Endogenous tagging of H2A.Z.1 and H2A.Z.2 uncovers qualitatively similar, but quantitatively distinct genomic incorporation patterns

To explore the molecular consequences of H2A.Z.2 depletion, we returned to our human CNCC differentiation model. First, we found that although absolute H2A.Z.1 mRNA levels were generally substantially higher (between 4-fold and 10-fold) than H2A.Z.2 mRNA levels throughout hESC differentiation to CNCC, H2A.Z.2 and SRCAP mRNA levels progressively increased, while those of H2A.Z.1 mRNA decreased throughout the course of differentiation (Figure 4E). To compare genomic occupancy patterns of H2A.Z.1 and H2A.Z.2 in the absence of antibodies that can distinguish the two subtypes, we used CRISPR/Cas9 genome editing to generate hESC lines in which the N-terminus of either H2A.Z.1 or H2A.Z.2 was tagged with V5 (Figure 5A). We verified that V5-tagged H2A.Z was detectible by Western blot and localized to the nucleus (Figure 5B, S5A).

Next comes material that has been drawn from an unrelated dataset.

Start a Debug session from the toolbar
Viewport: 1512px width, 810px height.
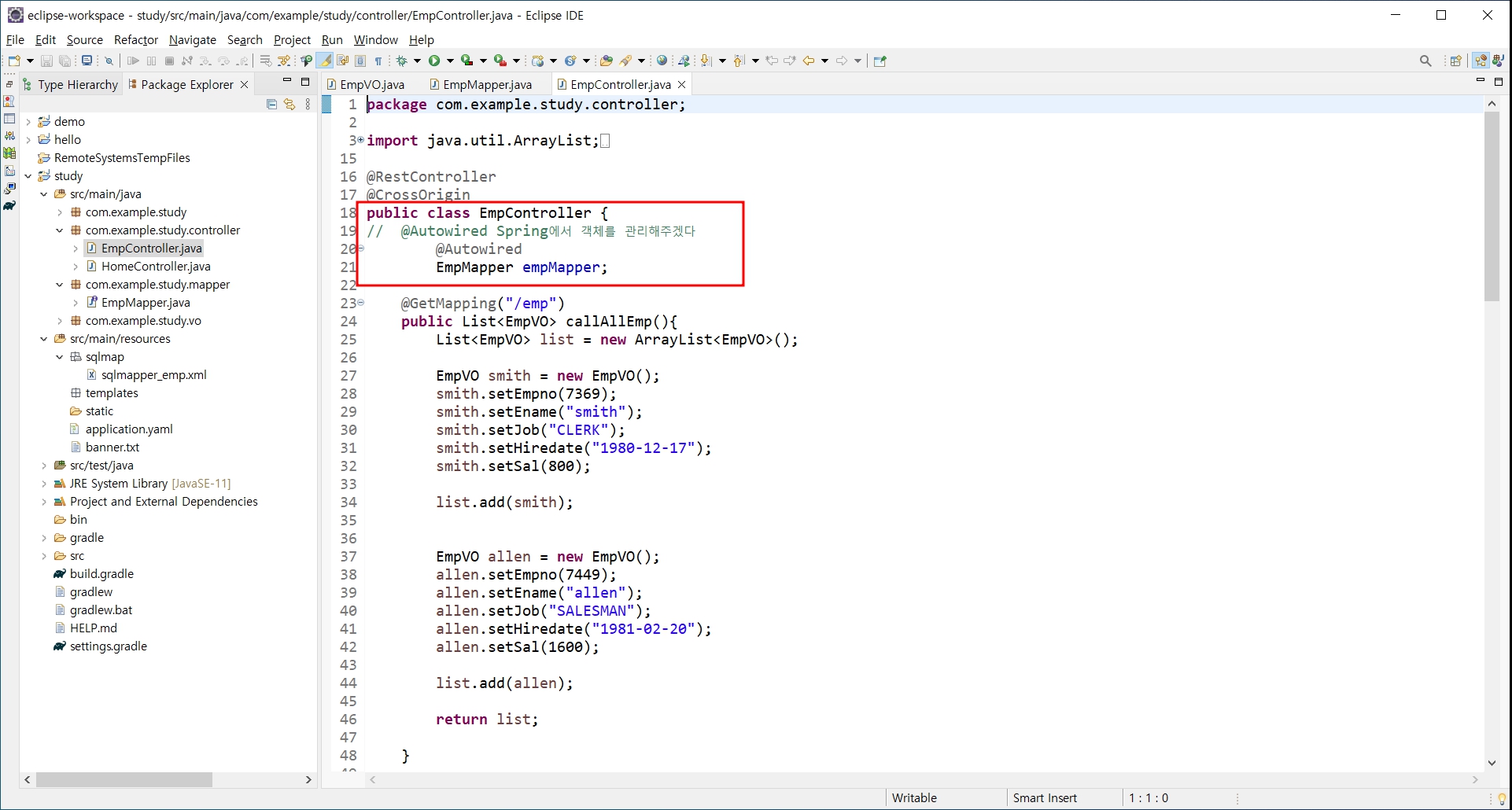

Of note, V5-tagged H2A.Z.1 was expressed at approximately five-fold higher levels than tagged H2A.Z.2, a difference consistent with the relative mRNA expression levels of the endogenous genes in human CNCCs (Figure 4E).

Figure 5. H2A.Z.2-biased regions are found at AT-rich enhancers near genes downregulated in FHS.

Figure 5.

(A) CRISPR/Cas9 targeting strategy in hESCs for endogenously V5-tagging N-terminus of H2A.Z.1 and H2A.Z.2 by homologous recombination. H2A.Z.1 in magenta, H2A.Z.2 in green.

(B) Immunoblot against V5 tag for H2A.Z.1 lines 1–3 and H2A.Z.2 lines 1–3, untargeted H9s as negative control.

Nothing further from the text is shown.